Sheinbaum le cierra la puerta a la CNTE y deja que el caos magisterial se coma la CDMX
Sheinbaum rechaza reunirse con la CNTE y remite el diálogo a Segob y SEP
CDMX.- La presidenta Claudia Sheinbaum rechazó este 16 de junio reunirse directamente con los líderes de la CNTE y mandó el asunto a Segob y SEP. Mientras tanto, la huelga nacional que arrancó el 1 de junio ya cumple más de dos semanas: plantón en el Zócalo, bloqueos, marchas y suspensión de clases en varios estados, con la sección 14 de Guerrero —liderada por Elvira Veleces— exigiendo “voluntad política” del gobierno federal. Las demandas de fondo siguen siendo las de siempre: abrogación total de la Ley del ISSSTE de 2007, desaparición de la USICAMM y control pleno de las plazas magisteriales.
Lo que revela esta postura no es fortaleza institucional, sino la misma debilidad de siempre. Sheinbaum, que heredó la relación clientelar de López Obrador con la CNTE, ahora se niega a sentarse con quienes durante años chantajearon al Estado con paros, tomas de casetas y afectación directa a millones de alumnos. Delegar no resuelve nada cuando las mesas técnicas ya llevan semanas sin acuerdo y los radicales amenazan con escalar hacia Paseo de la Reforma. Es la continuidad perfecta: prometer diálogo en campaña y, cuando llega la hora de gobernar, esquivar la responsabilidad mientras el país paga el costo en educación perdida y orden público roto.

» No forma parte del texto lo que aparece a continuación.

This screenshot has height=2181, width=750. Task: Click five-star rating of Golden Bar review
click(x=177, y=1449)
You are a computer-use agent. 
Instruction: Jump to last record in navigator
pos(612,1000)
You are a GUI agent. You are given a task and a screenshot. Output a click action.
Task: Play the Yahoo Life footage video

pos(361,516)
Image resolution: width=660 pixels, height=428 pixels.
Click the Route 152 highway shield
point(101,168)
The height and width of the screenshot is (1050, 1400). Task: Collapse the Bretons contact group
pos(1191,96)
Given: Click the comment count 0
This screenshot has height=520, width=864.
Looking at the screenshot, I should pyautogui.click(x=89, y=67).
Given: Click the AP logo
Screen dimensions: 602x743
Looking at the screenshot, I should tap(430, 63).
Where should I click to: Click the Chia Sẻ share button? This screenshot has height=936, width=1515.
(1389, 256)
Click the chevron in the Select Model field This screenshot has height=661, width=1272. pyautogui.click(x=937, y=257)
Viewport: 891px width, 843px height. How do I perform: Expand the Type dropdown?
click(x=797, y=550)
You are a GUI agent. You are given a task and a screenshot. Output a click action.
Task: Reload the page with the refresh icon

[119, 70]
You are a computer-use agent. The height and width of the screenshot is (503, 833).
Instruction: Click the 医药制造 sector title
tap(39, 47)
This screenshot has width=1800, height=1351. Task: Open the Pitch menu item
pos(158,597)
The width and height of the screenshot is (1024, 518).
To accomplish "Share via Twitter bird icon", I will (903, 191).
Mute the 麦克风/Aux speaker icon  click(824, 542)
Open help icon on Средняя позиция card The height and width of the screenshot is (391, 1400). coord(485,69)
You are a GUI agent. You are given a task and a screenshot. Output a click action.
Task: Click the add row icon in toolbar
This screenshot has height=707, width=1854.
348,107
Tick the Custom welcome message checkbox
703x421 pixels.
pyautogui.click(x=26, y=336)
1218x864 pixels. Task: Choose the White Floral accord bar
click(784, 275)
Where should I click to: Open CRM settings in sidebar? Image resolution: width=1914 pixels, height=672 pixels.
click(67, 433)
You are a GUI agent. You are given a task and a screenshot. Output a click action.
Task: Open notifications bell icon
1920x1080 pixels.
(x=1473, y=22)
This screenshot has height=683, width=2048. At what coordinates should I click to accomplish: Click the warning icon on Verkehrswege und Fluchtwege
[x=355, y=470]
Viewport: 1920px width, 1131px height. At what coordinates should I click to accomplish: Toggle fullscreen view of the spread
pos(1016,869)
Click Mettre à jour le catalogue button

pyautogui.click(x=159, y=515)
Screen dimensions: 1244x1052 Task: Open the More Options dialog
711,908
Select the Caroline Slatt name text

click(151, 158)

La CNTE no representa a la mayoría del magisterio, pero sí tiene el poder de paralizar la capital y poner en jaque la imagen del gobierno. Que Sheinbaum prefiera que otros carguen con el problema solo confirma lo obvio: este gobierno sigue sin tener la autoridad ni la voluntad real de poner límites a un grupo que lleva décadas viviendo del conflicto y del presupuesto. El que no quiere negociar de frente, que no se queje después cuando el desorden se le salga de las manos.